» **THE TASK**
The copy must match the data word for word and contain no pictures.

» **RECORD EXCERPTS**
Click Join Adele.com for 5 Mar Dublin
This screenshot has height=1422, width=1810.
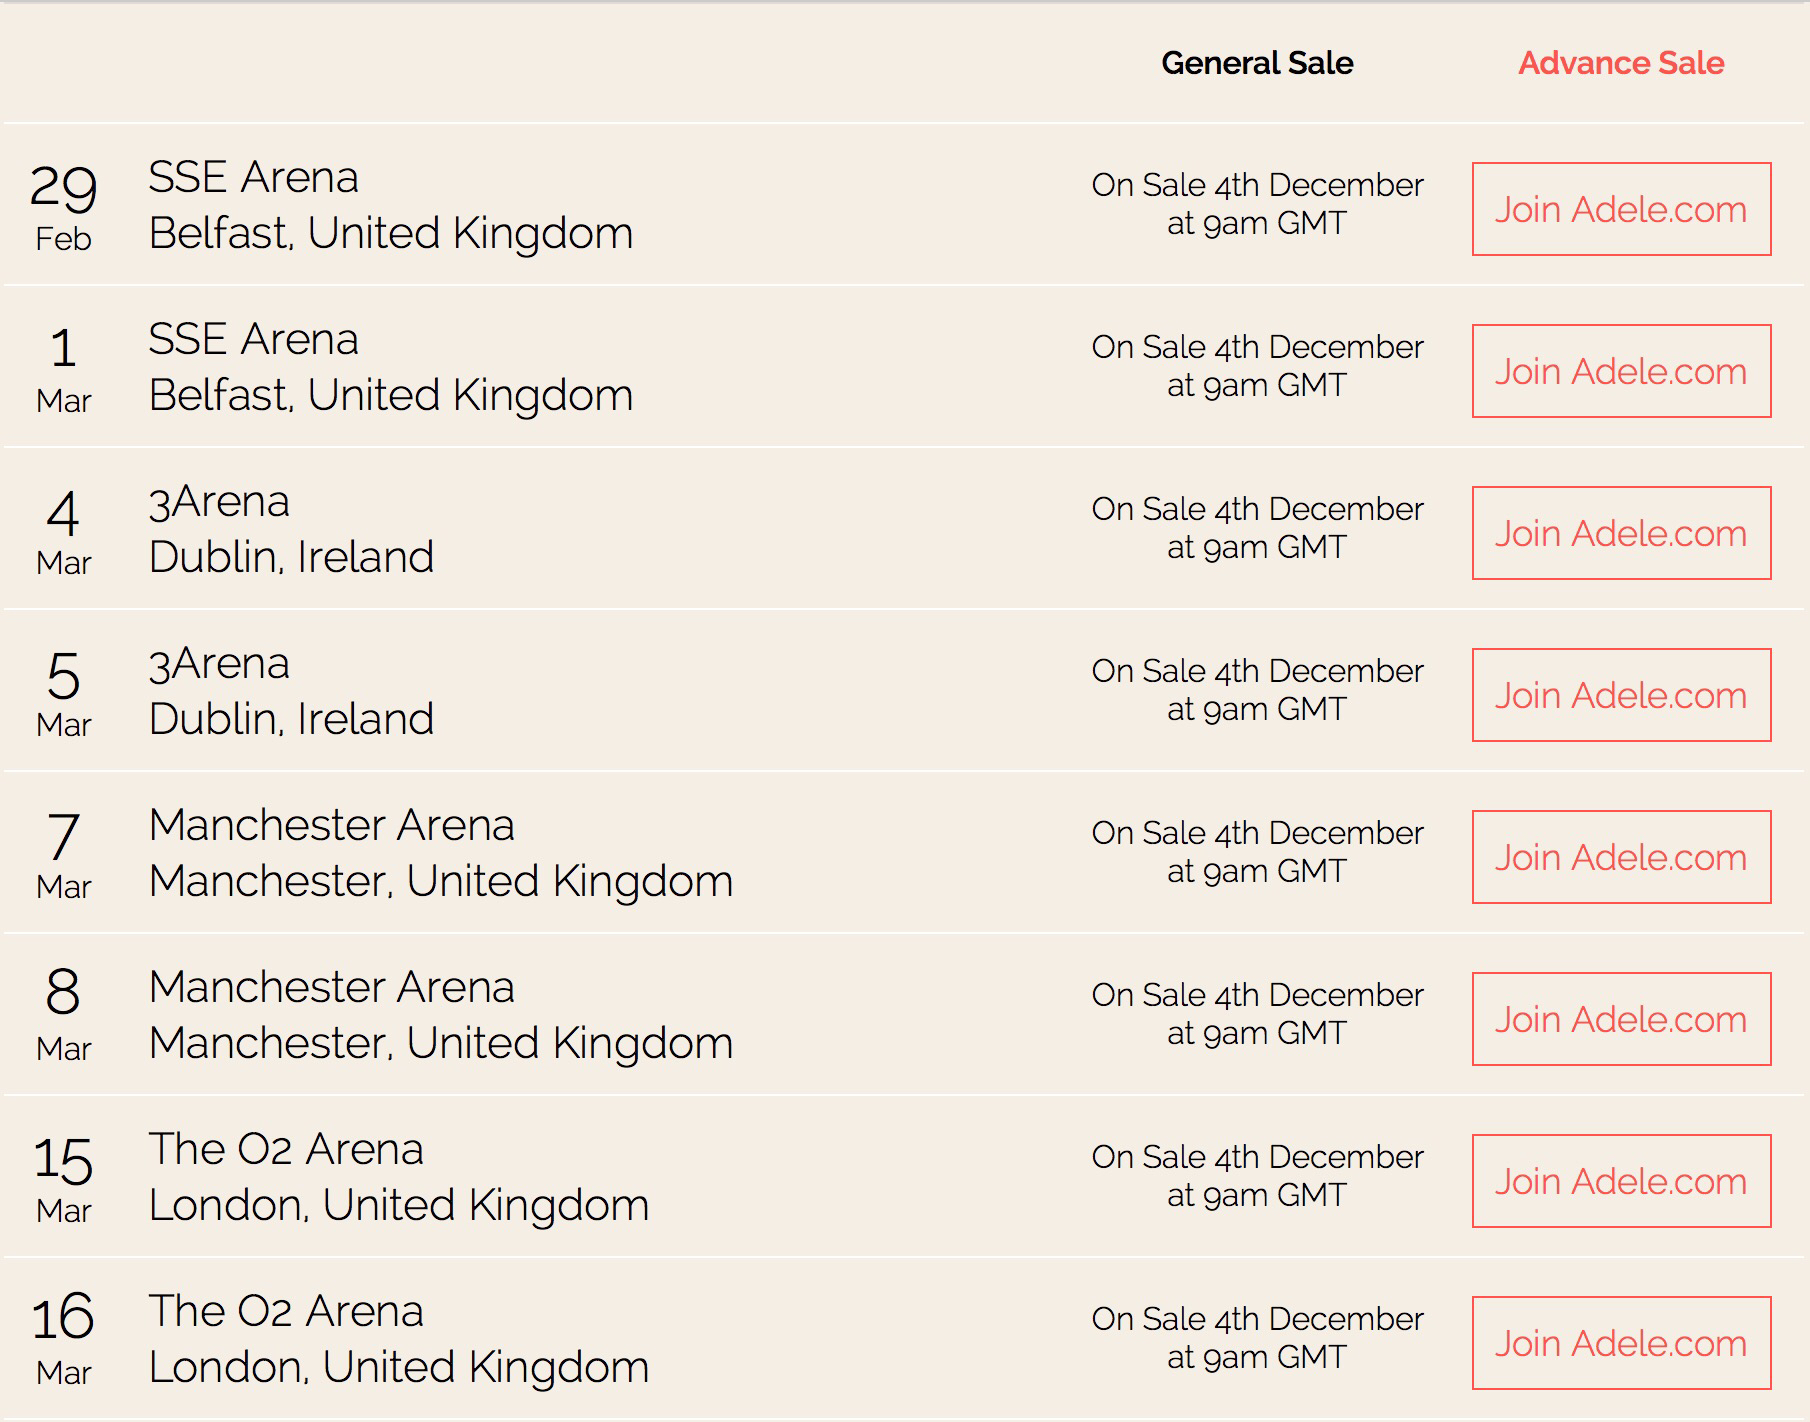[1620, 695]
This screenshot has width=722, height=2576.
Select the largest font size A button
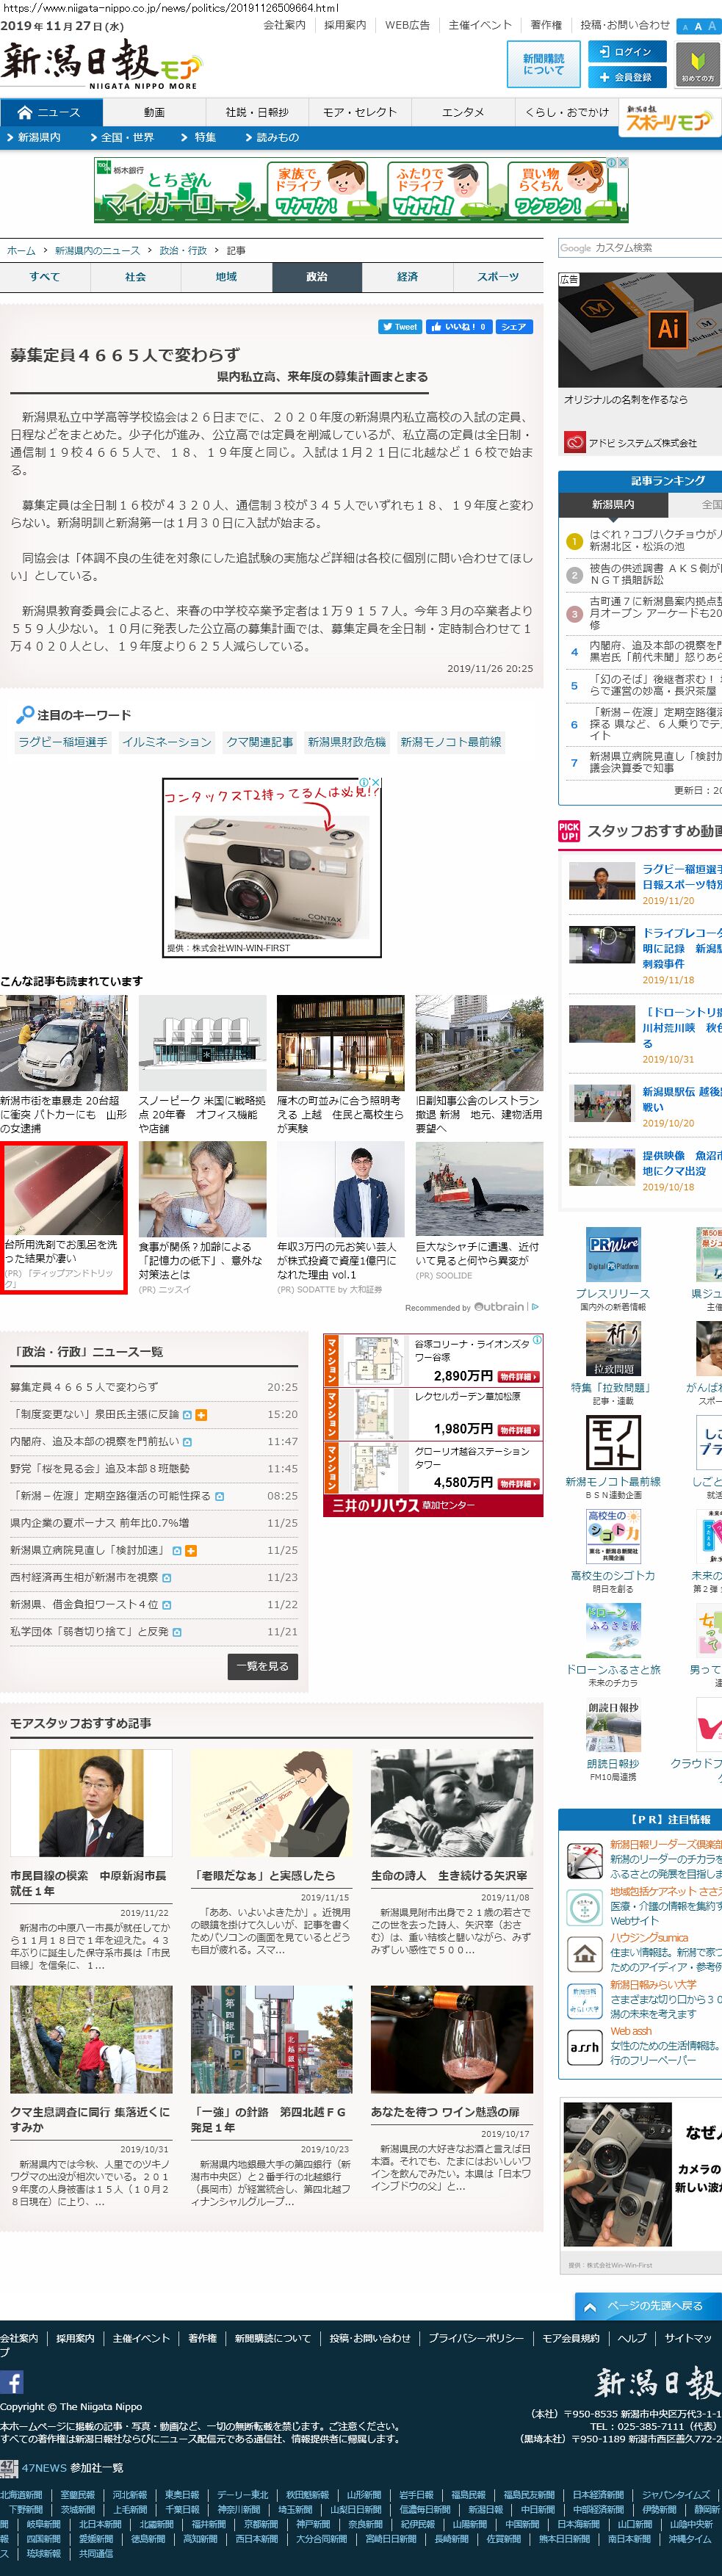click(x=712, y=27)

» **REPLY TO THE EXERCISE**
Click Join Adele.com for 5 Mar Dublin
This screenshot has height=1422, width=1810.
[1620, 695]
This screenshot has width=722, height=2576.
Select the largest font size A button
click(x=712, y=27)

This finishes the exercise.